-------- Entries supplied --------
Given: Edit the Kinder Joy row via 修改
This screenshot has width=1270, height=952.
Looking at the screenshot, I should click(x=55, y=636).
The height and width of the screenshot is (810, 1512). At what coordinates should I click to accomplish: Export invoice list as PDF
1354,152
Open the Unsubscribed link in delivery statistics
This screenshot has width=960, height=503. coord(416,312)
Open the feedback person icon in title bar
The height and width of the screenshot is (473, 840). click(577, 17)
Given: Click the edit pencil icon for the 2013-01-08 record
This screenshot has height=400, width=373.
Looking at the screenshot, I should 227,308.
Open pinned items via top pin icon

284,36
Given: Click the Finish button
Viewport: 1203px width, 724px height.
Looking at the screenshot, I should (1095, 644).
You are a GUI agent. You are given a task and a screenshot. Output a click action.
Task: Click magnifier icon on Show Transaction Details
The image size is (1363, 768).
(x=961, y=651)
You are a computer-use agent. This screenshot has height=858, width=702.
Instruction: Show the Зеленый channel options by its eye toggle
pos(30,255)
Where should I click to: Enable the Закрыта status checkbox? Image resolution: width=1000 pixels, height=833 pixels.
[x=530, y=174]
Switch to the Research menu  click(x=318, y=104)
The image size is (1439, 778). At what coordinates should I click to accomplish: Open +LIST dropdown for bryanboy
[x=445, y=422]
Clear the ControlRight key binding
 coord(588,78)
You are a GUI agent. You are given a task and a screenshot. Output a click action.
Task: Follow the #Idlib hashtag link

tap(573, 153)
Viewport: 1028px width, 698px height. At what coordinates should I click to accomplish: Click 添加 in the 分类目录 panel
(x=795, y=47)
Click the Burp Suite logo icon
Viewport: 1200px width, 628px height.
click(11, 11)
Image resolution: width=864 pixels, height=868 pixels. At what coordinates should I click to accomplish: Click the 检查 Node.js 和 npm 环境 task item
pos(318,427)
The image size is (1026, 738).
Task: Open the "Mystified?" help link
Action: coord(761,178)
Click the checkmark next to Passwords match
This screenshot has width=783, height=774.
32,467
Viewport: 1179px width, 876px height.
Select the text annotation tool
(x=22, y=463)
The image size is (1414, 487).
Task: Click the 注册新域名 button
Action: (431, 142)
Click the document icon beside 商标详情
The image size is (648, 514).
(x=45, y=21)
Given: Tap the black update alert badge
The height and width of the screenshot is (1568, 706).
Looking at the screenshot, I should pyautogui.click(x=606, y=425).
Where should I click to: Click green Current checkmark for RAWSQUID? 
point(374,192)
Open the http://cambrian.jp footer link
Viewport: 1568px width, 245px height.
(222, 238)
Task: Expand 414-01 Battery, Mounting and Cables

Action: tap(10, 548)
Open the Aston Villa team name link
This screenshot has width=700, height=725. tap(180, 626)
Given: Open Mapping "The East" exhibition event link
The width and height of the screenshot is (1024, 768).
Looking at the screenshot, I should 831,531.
--------
Lines to set down from above: the line with "Instruction: Show the", the line with "Switch to the", and every line between, each exactly as written.

Instruction: Show the Зеленый channel options by its eye toggle
pos(30,255)
Where should I click to: Enable the Закрыта status checkbox? Image resolution: width=1000 pixels, height=833 pixels.
[x=530, y=174]
Switch to the Research menu  click(x=318, y=104)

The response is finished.